Miracle On Ice

The obituary on legendary USSR ice hockey coach Viktor Tikhonov certainly stirs memories for many of the so-called “Miracle on Ice,” when the USA upset the USSR’s invincible hockey machine at Lake Placid in the 1980 Olympic Games. As this article points out, his string of successes simply boggles the mind, whether with the USSR or with his club team, equally legendary CKSA Moscow, the famed Central Army Sports Club. His only major loss was the ‘Miracle on Ice’ game.

Many think that US triumph was a one-time thing or a first-time thing. Not so. Just 12 years earlier, again on US ‘soil,’ the Americans pulled off a miracle, going through the Squaw Valley, California, Winter Olympics with a 7-0 record, including 5-0 in the championship round, the most important win being a 3-2 squeaker vs. the USSR. Other teams were favored to win the gold, such as Canada, Czechoslovakia and the USSR. This was the so-called ‘Forgotten Miracle,’ as it came before wall-to-wall TV coverage of the Winter Olympics, a monumental feat lost because it was not duly recorded.

Herb Brooks, who coached the USA to the 1980 gold medal at Lake Placid, was a reserve on the 1960 team and, as the piece says, was the last man cut from the squad. Of course, when you pull off a coup like this, there are many heroes. But the biggest of all in 1960 was John ‘Jack’ McCartan, the goalie, an All-American third-baseman for the University of Minnesota baseball team, who had helped the USA to a bronze medal in baseball in the 1959 Pan-Am Games. In the other key game, a 2-1 win over Canada, McCartan had 39 saves. Obviously, playing the ‘hot corner’ sharpened his reflexes.

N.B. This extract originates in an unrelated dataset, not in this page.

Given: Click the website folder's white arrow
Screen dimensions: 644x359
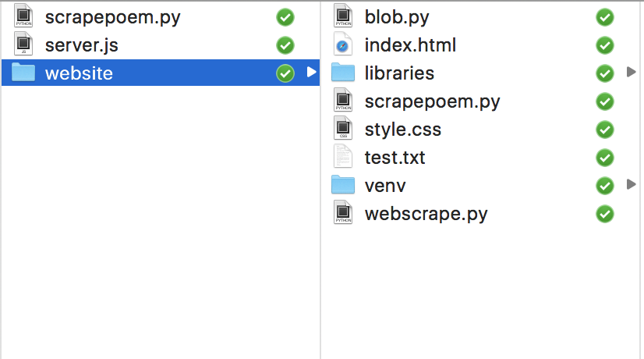Looking at the screenshot, I should click(x=311, y=72).
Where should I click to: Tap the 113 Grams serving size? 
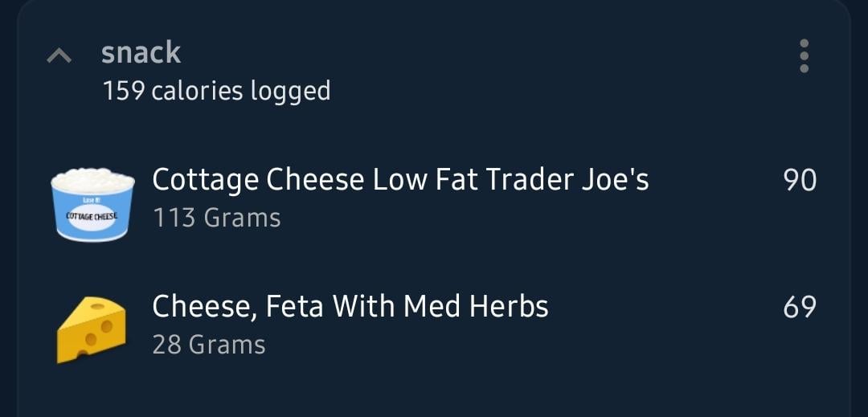click(216, 218)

. This was also a triumph of coaching, by the great John Mariucci. No doubt but what Herb Brooks followed his plan in 1980: two months of preparation; grueling practices; countless exhibition games on foreign ice. These were the days before the NHL could send its players to the Olympics. So, this was, basically, a college all-star team, with a boost or two from Armed Forces players. Well, for those of us that were around in 1960, this miracle is, most certainly, not forgotten.